YOMIKO 都市生活研究所

2010/10/22 4:31 に junichiro inutsuka が投稿   [ 2010/10/28 1:38 に更新しました ]

株式会社 読売広告社 都市生活研究所の皆さんをお迎えして、「Civic Pride」というコンセプトに基づく、都市経営上のコミュニケーション・デザインについて、欧州の都市事例を交えながらお話しいただきました。(榎本元 所長、太田あゆみさんのプレゼンテーション)

一般的な商品広告ならともかく、都市の広報という仕事、つまり、誰が誰に、何の目的で、何を伝え、どうしようというのか、ということが学生の皆さんにはわかりにくかったかもしれません。

EUでは、1999年に単一通貨ユーロが導入されたように(当初は仮想通貨)、域内における労働者、商品、サービス、資本の移動の自由を確保しようとしています。そしてそのことは、欧州各国の主要都市間の、それのみならず中小の都市の間でも、都市間競争というものを巻き起こしました。

もともとヨーロッパの国々は、国という統一体よりも、都市間の同盟や連携関係を中心とした歴史を持っています。
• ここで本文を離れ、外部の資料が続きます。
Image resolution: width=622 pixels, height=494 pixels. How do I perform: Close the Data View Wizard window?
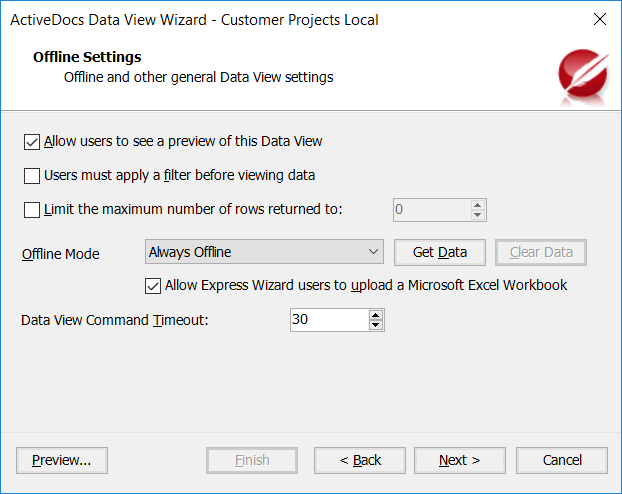600,19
それは、今でもありありと見えるそれぞれの都市空間構造にも容易に見て取れます(小さな町のサイズでも)。欧州連合の推進は、それぞれのアイデンティティをいっそう強く意識させることにつながったわけです。競争のフィールドがより広く意識されるようになったということですね。
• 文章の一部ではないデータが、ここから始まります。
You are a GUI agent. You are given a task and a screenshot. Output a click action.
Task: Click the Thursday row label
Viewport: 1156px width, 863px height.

僕自身は、80年代にミッテラン大統領によって行われたパリ大改造(グラン・プロジェ、パリを欧州連合の首都にふさわしいものにする)と、その後のシラク大統領のもとでの地域都市振興に興味を持ち、96-98年頃は頻繁に欧州各地を訪れてもいました。僕自身の研究テーマである、ネットワークのモデルと経営理論における一つのフィールドワークのようにみていたのです。もちろん現実のスケールと制約を持つ取り組みは、一見理論の現実化そのもののように見える事例さえ、具体的には矛盾や空洞化を抱えているものです。当時はしかし、美しく形式的な(つまり本質的な意味でヨーロッパ近代的な)面に主に焦点を合わせていたものです。それは都市だけでなく欧州のブランド企業の経営政策についても。

その後の関心は、日本の地域・企業の具体的政策への関わりへと傾斜したのですが、それでもヨーロッパ都市研究から得たモデルは展開の基盤の一つとなりました。

今回、読売広告社の皆さんからいただいたプレゼンテーションは、そのような僕自身の以前の関心を呼び起こすとともに、特に強調された、市民という主体の活性化と相互連携の仕組み作りの大切さが、現在の日本の小規模なまちづくりでも主要な課題となっていることを、あらためて再確認するように思いました。

さらにいえば、今は方向性のチェンジの先にある、有効な方法論の具体化と洗練という課題を正面から問うときでもありますね。